**** Metin parçası ****

Henüz 4 yaşındayken ailesi katledilen ve Elazığlı İbrahim Çavuş tarafından evlatlık alınan Nezihe Teyze\'nin hikâyesi Dersim\'i özetliyor.
Dersim tartışmasında asıl sorulması gereken soruyu dün Milliyet’teki köşesinde Güneri Cıvaoğlu sordu.
Önceki gün Cemal Uşşak’ın ‘Emir tek kelime idi: İmha’ başlıklı yazısına köşemde yer vermiştim.
Cıvaoğlu yazıyı aynen köşesine taşımış ve ardından vicdanıyla zihni arasında gelgit yapmasına sebep olan şu mühim soruyu sormuş.
Aynen aktarıyorum...
***
“VİCDANI olan hiç kimse Dersim’de olanları içine sindiremez. Cemal Uşşak’ın, ‘Said-i Nursi’nin yakın talebesi’ referansıyla güvenirliğini ifade ettiği Albay Hulusi Bey’in anlattıkları ve özellikle ‘imha emri gelmişti’ iddiası ‘dehşet’ veriyor. Ancak...
Aydınlanması gereken önemli bir soru işareti cevapsız.
Yazıyı okuduktan sonra şöyle düşündüm: Dersim’de isyan yokmuş. Sadece birkaç dağ köyünden vergi alınamamış. Bazı köylerde askere de gidilmiyormuş. Bunun üzerine Ankara’dan İMHA emri gelmiş. Genç, ihtiyar, kadın, çocuk ayırmadan İMHA...
Oysa...
O tarihte Türkiye’nin başka bazı yerlerinde de hiç kuşkusuz vergi veremeyenler, askere gitmeyenler varmış ama onların şahıslarına hukuki takip yapılmış, aynı durumdaki Dersim’e ise İMHA... Peki... Aradaki bu fark neden?
Dersim’de her şey yolunda idiyse birkaç dağ köylüsünden vergi alınamadı, askere gitmeyenler oldu diye Ankara neden İMHA emri verir?

****

- **Verilen görev a**: Kayıtlarda "137, 808, 144)" geçen satırdan "22, 425, 29)" geçen satıra kadar olan kısmı, iki ucu da dahil, iki sütunlu bir CSV'ye aktarın. Sütun adları "metin" ve "cevap" olsun. Her kayıt bir satırda yer alsın, her alan tırnak içinde verilsin ve satır sonları boşluğa çevrilsin.

**** Veri kesitleri ****

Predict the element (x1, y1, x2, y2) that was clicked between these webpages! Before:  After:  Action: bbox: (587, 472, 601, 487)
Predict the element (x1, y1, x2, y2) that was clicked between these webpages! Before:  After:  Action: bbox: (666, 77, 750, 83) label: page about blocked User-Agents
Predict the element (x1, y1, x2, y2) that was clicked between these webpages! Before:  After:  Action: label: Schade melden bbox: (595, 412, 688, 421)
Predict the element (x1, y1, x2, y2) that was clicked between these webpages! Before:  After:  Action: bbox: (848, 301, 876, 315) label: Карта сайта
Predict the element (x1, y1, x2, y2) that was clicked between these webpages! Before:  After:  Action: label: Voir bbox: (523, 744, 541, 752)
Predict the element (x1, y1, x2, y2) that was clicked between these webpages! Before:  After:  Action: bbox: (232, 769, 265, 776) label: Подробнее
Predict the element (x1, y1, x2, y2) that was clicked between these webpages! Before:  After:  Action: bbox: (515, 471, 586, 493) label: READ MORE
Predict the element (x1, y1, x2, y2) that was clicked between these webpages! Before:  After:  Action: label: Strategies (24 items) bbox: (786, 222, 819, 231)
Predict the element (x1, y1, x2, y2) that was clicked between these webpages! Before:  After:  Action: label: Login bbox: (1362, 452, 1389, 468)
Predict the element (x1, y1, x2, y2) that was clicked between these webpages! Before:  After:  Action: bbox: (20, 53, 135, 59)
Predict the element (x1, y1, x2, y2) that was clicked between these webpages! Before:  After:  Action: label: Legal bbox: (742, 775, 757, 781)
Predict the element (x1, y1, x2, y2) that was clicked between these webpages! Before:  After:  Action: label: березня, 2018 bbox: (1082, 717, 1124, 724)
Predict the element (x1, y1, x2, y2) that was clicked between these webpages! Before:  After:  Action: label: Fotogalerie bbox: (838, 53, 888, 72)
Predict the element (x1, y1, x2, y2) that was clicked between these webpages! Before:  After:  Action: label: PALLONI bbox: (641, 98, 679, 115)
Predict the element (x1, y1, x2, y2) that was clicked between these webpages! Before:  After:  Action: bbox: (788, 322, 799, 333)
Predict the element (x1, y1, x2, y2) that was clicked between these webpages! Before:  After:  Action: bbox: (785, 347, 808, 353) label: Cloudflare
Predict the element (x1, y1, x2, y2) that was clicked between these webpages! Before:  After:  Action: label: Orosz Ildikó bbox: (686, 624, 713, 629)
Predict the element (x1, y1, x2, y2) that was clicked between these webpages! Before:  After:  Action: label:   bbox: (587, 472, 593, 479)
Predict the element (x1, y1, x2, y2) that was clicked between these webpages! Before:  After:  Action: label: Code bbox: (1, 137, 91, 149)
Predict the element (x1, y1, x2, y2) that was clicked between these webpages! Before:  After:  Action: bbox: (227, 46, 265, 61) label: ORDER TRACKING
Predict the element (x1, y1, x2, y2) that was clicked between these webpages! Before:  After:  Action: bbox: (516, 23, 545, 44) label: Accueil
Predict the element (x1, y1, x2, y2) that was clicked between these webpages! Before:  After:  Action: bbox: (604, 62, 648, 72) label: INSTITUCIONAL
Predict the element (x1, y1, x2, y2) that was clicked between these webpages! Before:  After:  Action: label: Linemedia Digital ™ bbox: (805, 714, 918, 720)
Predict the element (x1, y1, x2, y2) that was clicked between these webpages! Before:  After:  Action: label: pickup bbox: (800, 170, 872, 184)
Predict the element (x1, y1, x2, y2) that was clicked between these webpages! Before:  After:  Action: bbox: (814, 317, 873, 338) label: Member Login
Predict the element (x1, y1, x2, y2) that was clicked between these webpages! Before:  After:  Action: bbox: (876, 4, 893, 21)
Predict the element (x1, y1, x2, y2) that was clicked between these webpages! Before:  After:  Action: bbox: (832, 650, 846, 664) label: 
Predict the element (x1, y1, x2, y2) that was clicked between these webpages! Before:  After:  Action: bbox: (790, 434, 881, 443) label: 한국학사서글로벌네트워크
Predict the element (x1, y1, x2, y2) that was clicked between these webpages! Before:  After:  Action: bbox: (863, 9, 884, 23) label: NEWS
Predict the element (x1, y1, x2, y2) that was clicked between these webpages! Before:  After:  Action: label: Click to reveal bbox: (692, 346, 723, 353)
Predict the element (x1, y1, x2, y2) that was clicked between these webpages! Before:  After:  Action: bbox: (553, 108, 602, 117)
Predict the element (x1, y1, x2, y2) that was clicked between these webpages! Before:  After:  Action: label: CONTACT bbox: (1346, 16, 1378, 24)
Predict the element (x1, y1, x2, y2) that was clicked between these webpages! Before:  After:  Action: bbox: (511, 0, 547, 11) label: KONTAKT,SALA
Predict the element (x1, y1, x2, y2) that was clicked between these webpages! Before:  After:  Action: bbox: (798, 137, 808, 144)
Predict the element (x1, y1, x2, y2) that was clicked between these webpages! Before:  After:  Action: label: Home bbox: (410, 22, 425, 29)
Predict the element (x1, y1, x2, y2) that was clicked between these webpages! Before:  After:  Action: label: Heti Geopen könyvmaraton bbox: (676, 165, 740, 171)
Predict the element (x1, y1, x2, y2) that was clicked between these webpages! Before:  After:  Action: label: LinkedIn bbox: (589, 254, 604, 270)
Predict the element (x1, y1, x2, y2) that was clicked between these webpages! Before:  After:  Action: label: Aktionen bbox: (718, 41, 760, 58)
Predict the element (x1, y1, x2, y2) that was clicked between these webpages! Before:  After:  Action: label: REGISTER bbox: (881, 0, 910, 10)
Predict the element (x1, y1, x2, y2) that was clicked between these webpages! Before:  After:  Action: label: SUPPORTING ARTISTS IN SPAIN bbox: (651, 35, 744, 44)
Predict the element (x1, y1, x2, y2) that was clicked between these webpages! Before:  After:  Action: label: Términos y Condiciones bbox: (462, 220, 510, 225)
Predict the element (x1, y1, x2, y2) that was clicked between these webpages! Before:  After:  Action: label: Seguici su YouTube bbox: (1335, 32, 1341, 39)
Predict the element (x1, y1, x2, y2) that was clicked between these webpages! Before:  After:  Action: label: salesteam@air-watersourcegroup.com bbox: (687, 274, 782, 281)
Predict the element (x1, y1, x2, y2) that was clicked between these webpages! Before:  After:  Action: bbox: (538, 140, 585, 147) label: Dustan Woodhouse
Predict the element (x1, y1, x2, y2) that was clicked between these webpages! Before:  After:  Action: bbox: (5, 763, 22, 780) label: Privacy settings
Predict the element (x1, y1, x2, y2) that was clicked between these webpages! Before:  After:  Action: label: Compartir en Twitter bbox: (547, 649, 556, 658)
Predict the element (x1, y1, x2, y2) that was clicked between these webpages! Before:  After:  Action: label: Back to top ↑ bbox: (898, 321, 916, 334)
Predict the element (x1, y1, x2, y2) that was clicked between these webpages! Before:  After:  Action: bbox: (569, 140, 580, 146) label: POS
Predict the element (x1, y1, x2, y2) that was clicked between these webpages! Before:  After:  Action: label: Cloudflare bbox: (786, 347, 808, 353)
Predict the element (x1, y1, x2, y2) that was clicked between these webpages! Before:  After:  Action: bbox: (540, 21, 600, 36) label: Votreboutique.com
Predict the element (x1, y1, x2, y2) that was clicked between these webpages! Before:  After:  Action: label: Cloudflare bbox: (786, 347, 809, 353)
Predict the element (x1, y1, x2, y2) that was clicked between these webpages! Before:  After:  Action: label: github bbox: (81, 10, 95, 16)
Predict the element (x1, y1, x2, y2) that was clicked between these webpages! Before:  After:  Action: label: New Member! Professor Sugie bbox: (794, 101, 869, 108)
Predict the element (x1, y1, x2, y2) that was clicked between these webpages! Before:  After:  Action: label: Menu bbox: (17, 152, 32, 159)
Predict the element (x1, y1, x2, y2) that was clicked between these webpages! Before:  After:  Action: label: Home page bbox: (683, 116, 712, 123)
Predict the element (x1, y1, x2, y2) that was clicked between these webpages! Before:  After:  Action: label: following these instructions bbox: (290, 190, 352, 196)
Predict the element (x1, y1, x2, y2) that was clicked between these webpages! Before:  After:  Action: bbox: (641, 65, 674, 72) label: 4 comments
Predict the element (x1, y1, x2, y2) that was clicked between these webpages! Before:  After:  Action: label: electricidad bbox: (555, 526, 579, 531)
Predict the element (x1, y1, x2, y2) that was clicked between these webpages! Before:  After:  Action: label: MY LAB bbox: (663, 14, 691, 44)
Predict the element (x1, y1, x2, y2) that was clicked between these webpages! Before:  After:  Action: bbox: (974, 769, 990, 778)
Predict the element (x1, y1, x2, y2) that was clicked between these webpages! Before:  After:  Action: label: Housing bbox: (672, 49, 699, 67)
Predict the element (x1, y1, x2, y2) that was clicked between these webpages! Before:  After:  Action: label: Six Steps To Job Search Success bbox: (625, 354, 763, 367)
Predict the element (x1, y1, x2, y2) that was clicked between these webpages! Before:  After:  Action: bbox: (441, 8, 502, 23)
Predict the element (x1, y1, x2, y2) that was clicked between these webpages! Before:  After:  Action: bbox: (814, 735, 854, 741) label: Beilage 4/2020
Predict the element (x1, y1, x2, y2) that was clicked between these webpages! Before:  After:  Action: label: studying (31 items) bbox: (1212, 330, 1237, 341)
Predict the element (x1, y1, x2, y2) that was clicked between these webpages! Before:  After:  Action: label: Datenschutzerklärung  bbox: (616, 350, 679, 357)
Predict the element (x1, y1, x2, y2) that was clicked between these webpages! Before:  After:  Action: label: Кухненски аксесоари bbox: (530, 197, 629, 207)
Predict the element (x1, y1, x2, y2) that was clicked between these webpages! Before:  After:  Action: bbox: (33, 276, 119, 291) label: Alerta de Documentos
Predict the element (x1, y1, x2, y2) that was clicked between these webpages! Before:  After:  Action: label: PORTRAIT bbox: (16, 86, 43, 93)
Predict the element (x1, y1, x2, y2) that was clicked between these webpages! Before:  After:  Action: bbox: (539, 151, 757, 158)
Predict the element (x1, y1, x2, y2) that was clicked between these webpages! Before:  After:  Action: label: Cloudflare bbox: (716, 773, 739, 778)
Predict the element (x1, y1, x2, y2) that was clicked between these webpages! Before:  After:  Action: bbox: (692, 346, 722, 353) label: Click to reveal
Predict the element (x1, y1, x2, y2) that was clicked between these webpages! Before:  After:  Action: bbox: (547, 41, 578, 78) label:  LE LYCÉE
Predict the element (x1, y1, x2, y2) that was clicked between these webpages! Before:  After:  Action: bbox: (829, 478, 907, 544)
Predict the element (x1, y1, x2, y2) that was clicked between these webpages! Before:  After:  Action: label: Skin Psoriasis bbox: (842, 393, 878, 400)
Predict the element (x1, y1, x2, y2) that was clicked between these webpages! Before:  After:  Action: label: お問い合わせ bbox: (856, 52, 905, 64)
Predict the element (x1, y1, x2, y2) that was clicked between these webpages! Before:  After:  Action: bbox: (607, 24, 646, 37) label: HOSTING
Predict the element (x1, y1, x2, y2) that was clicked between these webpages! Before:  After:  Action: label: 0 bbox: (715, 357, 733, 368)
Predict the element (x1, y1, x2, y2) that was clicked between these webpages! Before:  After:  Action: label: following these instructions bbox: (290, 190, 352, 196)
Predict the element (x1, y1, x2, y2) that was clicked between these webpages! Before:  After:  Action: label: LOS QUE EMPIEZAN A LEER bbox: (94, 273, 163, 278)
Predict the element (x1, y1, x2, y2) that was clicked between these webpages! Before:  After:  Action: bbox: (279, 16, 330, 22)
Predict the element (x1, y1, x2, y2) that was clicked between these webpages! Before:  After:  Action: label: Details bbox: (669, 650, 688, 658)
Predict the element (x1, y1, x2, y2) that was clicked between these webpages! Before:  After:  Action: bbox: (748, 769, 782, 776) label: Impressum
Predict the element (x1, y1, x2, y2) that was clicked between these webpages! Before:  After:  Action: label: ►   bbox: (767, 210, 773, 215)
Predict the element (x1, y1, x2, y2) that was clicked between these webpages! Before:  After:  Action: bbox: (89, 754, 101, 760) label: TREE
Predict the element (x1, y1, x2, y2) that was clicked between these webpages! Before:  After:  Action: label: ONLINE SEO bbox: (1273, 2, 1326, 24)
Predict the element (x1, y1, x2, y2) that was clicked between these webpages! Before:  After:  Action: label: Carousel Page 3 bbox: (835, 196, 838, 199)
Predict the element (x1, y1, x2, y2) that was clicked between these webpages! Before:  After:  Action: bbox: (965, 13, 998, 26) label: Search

****

- **Verilen görev b**:
Aşağıdaki ifadelerin Dersim yazısıyla uyuşup uyuşmadığını evet ya da hayır diye belirtin. Her yanıtın yanına yazıdan belirleyici sözleri aynen alıntılayın.
(i) Nezihe Teyze'nin ailesi, o henüz dört yaşındayken katledilmiştir.
(ii) Güneri Cıvaoğlu soruyu Hürriyet'teki köşesinde sormuştur.
(iii) Cemal Uşşak'ın yazısının başlığı "Emir tek kelime idi: İmha" idi.

- **Eksiksiz yanıt a**:
metin,cevap
"Predict the element (x1, y1, x2, y2) that was clicked between these webpages! Before:  After:","Action: bbox: (798, 137, 808, 144)"
"Predict the element (x1, y1, x2, y2) that was clicked between these webpages! Before:  After:","Action: label: Home bbox: (410, 22, 425, 29)"

- **Eksiksiz yanıt b**:
(i) Evet: "Henüz 4 yaşındayken ailesi katledilen"
(ii) Hayır: "dün Milliyet’teki köşesinde Güneri Cıvaoğlu sordu"
(iii) Evet: "Cemal Uşşak’ın ‘Emir tek kelime idi: İmha’ başlıklı yazısına"